The five licensed AODs for long-term weight reduction identified in this study have been approved in North America, and four of them except NB ER are available in the European markets. This scenario is probably the main reason that nearly all the included economic evaluations were conducted in countries from these regions. There was one study that was carried out in Australia, where orlistat, phentermine, and liraglutide are officially available for weight reduction. No pharmacoeconomic evidence was generated from a Chinese setting, as orlistat has been the only approved pharmaceutical option for weight reduction in China for a long time. The emerging novel drug targets for weight loss have attracted domestic pharmaceuticals and research teams. To facilitate the research and development of AODs, the Technical Guiding Principles on the Clinical Trials of Weight Management Drugs was enacted in 2021 by the Center for Drug Evaluation (CDE) of the NMPA as a move at the institutional level to combat obesity.
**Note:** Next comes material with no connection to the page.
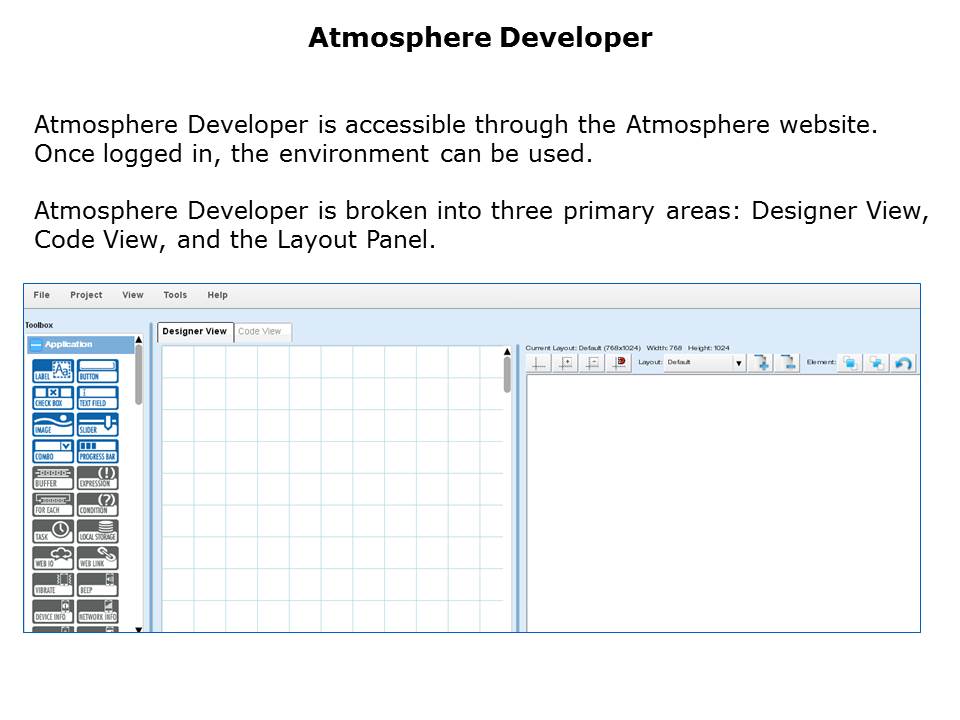Pick the Check Box toolbox element
The image size is (960, 720).
(53, 398)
As modelling-based economic evaluations are relatively less time- and money-consuming, the majority of the included studies constructed a mathematical model to calculate the possible costs and health outcomes of the intervention of interest. Two evaluations were data-based ( 59 , 60 ), and one of them was a typical piggyback study alongside the phase III clinical trial on Qsymia ( 59 ). State-transition decision analytical approaches including the Markov model and microsimulation were predominantly adopted in most of the studies on the AOMs approved earlier. In these models, a manageable number of the key health states and the state transitions were structured to capture the disease progression. One of the key model assumptions found in these studies was primarily about the length of weight loss decay. Studies proved the sensitivity of effect persistence in the model by assuming either a longer or shorter course of weight regain in the sensitivity analysis than in the base case scenario ( 51 , 52 , 54 , 55 , 58 – 62 , 67 , 69 , 70 ). Naturally, the longer the weight loss sustained after the treatment cessation, the better benefit was observed. And in the modelling of these studies, the decay process of the weight loss effect was normally assumed linearly after the treatment cessation. Moreover, adverse events associated with the pharmacologic treatments were seldom explicitly incorporated into the models in the included studies. The Core Obesity Model was the only one that was applied in different studies on the same AOM SEMA 2.4 mg ( 51 – 53 ). It also follows a Markov model structure, which aims to reflect the natural disease course in a real-world setting by incorporating a series of obesity-related comorbidities including the occurrence of pre-diabetes evidenced in literature or pivotal clinical studies ( 76 ). The uncertainty of the modelling evaluations on AODs would be mitigated to a greater extent if more solid evidence could be achieved in the understanding of the weight rebound process after the discontinuation of treatment.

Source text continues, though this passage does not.